→ **What you will do**
Update the entries below by replacing every occurrence of "computer-use agent" with "desktop agent", leaving all other text unchanged.

# start of Stored data

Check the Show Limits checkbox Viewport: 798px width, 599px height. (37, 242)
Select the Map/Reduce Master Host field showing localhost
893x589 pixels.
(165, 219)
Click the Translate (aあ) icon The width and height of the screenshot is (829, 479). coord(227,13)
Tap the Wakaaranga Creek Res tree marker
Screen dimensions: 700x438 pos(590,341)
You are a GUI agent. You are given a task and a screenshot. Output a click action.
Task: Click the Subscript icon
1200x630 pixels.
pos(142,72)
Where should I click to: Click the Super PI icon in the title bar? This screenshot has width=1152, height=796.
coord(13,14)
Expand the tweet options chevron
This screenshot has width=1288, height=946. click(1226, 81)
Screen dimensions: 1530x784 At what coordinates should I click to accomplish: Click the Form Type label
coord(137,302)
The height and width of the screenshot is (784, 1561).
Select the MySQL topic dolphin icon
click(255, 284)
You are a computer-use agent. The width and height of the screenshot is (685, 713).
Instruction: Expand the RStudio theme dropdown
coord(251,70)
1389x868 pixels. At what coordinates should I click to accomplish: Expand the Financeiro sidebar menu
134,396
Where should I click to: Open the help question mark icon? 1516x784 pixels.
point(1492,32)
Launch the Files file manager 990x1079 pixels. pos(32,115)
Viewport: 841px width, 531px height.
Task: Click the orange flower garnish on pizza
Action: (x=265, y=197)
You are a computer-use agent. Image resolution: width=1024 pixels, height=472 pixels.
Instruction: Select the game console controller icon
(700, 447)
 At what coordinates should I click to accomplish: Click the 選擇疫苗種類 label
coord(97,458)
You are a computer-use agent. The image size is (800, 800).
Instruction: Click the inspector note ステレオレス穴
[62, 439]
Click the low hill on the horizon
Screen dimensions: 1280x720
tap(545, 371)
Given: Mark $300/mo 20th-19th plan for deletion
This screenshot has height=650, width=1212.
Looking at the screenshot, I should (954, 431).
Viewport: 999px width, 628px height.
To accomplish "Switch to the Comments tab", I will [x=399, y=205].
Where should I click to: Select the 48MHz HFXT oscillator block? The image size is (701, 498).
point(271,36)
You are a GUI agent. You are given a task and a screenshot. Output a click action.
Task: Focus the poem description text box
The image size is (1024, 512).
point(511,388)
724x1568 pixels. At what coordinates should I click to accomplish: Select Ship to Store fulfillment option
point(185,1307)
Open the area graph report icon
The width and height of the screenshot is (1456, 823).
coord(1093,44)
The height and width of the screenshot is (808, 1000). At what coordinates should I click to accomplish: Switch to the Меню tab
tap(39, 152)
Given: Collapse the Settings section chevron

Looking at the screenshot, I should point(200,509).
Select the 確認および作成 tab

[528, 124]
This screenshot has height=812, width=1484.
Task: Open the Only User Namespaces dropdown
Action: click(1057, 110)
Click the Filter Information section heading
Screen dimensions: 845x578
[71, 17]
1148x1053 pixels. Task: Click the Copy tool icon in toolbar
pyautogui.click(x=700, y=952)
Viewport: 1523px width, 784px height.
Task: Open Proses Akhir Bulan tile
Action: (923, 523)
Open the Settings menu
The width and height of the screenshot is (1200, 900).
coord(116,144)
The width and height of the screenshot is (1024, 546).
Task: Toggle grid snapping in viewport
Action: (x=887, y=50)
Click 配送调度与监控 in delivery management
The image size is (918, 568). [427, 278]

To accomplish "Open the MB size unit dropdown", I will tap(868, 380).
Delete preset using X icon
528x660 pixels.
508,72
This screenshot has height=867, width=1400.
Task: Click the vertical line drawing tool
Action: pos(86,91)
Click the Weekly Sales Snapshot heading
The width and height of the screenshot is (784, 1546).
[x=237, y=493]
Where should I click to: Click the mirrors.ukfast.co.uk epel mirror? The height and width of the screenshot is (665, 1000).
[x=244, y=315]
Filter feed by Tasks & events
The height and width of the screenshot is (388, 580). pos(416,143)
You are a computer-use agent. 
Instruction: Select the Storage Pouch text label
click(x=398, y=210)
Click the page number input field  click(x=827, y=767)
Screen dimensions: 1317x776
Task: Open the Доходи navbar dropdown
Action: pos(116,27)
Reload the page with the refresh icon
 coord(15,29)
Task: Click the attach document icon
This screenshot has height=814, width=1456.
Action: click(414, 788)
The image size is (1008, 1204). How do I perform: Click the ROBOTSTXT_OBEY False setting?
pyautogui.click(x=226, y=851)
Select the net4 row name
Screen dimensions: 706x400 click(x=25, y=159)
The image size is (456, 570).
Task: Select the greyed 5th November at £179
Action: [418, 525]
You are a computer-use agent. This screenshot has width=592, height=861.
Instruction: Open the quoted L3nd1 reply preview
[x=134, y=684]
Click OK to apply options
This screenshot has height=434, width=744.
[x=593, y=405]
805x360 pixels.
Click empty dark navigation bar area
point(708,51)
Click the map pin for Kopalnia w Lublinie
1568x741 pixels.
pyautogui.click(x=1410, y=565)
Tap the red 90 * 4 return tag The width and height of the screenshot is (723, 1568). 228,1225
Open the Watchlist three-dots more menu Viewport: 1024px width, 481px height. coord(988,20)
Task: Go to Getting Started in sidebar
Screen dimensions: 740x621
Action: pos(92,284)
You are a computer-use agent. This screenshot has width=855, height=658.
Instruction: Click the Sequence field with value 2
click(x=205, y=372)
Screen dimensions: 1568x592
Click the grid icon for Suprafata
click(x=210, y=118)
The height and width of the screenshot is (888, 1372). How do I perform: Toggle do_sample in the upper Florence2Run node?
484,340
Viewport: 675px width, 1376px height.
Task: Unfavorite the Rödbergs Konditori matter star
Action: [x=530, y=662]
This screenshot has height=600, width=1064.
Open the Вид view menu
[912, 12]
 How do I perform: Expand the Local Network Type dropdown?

# end of Stored data

→ **Solution to this problem**
Check the Show Limits checkbox Viewport: 798px width, 599px height. (37, 242)
Select the Map/Reduce Master Host field showing localhost
893x589 pixels.
(165, 219)
Click the Translate (aあ) icon The width and height of the screenshot is (829, 479). coord(227,13)
Tap the Wakaaranga Creek Res tree marker
Screen dimensions: 700x438 pos(590,341)
You are a GUI agent. You are given a task and a screenshot. Output a click action.
Task: Click the Subscript icon
1200x630 pixels.
pos(142,72)
Where should I click to: Click the Super PI icon in the title bar? This screenshot has width=1152, height=796.
coord(13,14)
Expand the tweet options chevron
This screenshot has width=1288, height=946. click(1226, 81)
Screen dimensions: 1530x784 At what coordinates should I click to accomplish: Click the Form Type label
coord(137,302)
The height and width of the screenshot is (784, 1561).
Select the MySQL topic dolphin icon
click(255, 284)
You are a desktop agent. The width and height of the screenshot is (685, 713).
Instruction: Expand the RStudio theme dropdown
coord(251,70)
1389x868 pixels. At what coordinates should I click to accomplish: Expand the Financeiro sidebar menu
134,396
Where should I click to: Open the help question mark icon? 1516x784 pixels.
point(1492,32)
Launch the Files file manager 990x1079 pixels. pos(32,115)
Viewport: 841px width, 531px height.
Task: Click the orange flower garnish on pizza
Action: (x=265, y=197)
You are a desktop agent. Image resolution: width=1024 pixels, height=472 pixels.
Instruction: Select the game console controller icon
(700, 447)
 At what coordinates should I click to accomplish: Click the 選擇疫苗種類 label
coord(97,458)
You are a desktop agent. The image size is (800, 800).
Instruction: Click the inspector note ステレオレス穴
[62, 439]
Click the low hill on the horizon
Screen dimensions: 1280x720
tap(545, 371)
Given: Mark $300/mo 20th-19th plan for deletion
This screenshot has height=650, width=1212.
Looking at the screenshot, I should (954, 431).
Viewport: 999px width, 628px height.
To accomplish "Switch to the Comments tab", I will [x=399, y=205].
Where should I click to: Select the 48MHz HFXT oscillator block? The image size is (701, 498).
point(271,36)
You are a GUI agent. You are given a task and a screenshot. Output a click action.
Task: Focus the poem description text box
The image size is (1024, 512).
point(511,388)
724x1568 pixels. At what coordinates should I click to accomplish: Select Ship to Store fulfillment option
point(185,1307)
Open the area graph report icon
The width and height of the screenshot is (1456, 823).
coord(1093,44)
The height and width of the screenshot is (808, 1000). At what coordinates should I click to accomplish: Switch to the Меню tab
tap(39, 152)
Given: Collapse the Settings section chevron

Looking at the screenshot, I should point(200,509).
Select the 確認および作成 tab

[528, 124]
This screenshot has height=812, width=1484.
Task: Open the Only User Namespaces dropdown
Action: click(1057, 110)
Click the Filter Information section heading
Screen dimensions: 845x578
[71, 17]
1148x1053 pixels. Task: Click the Copy tool icon in toolbar
pyautogui.click(x=700, y=952)
Viewport: 1523px width, 784px height.
Task: Open Proses Akhir Bulan tile
Action: (923, 523)
Open the Settings menu
The width and height of the screenshot is (1200, 900).
coord(116,144)
The width and height of the screenshot is (1024, 546).
Task: Toggle grid snapping in viewport
Action: (x=887, y=50)
Click 配送调度与监控 in delivery management
The image size is (918, 568). [427, 278]

To accomplish "Open the MB size unit dropdown", I will tap(868, 380).
Delete preset using X icon
528x660 pixels.
508,72
This screenshot has height=867, width=1400.
Task: Click the vertical line drawing tool
Action: pos(86,91)
Click the Weekly Sales Snapshot heading
The width and height of the screenshot is (784, 1546).
[x=237, y=493]
Where should I click to: Click the mirrors.ukfast.co.uk epel mirror? The height and width of the screenshot is (665, 1000).
[x=244, y=315]
Filter feed by Tasks & events
The height and width of the screenshot is (388, 580). pos(416,143)
You are a desktop agent. 
Instruction: Select the Storage Pouch text label
click(x=398, y=210)
Click the page number input field  click(x=827, y=767)
Screen dimensions: 1317x776
Task: Open the Доходи navbar dropdown
Action: pos(116,27)
Reload the page with the refresh icon
 coord(15,29)
Task: Click the attach document icon
This screenshot has height=814, width=1456.
Action: click(414, 788)
The image size is (1008, 1204). How do I perform: Click the ROBOTSTXT_OBEY False setting?
pyautogui.click(x=226, y=851)
Select the net4 row name
Screen dimensions: 706x400 click(x=25, y=159)
The image size is (456, 570).
Task: Select the greyed 5th November at £179
Action: [418, 525]
You are a desktop agent. This screenshot has width=592, height=861.
Instruction: Open the quoted L3nd1 reply preview
[x=134, y=684]
Click OK to apply options
This screenshot has height=434, width=744.
[x=593, y=405]
805x360 pixels.
Click empty dark navigation bar area
point(708,51)
Click the map pin for Kopalnia w Lublinie
1568x741 pixels.
pyautogui.click(x=1410, y=565)
Tap the red 90 * 4 return tag The width and height of the screenshot is (723, 1568). 228,1225
Open the Watchlist three-dots more menu Viewport: 1024px width, 481px height. coord(988,20)
Task: Go to Getting Started in sidebar
Screen dimensions: 740x621
Action: pos(92,284)
You are a desktop agent. This screenshot has width=855, height=658.
Instruction: Click the Sequence field with value 2
click(x=205, y=372)
Screen dimensions: 1568x592
Click the grid icon for Suprafata
click(x=210, y=118)
The height and width of the screenshot is (888, 1372). How do I perform: Toggle do_sample in the upper Florence2Run node?
484,340
Viewport: 675px width, 1376px height.
Task: Unfavorite the Rödbergs Konditori matter star
Action: [x=530, y=662]
This screenshot has height=600, width=1064.
Open the Вид view menu
[912, 12]
 How do I perform: Expand the Local Network Type dropdown?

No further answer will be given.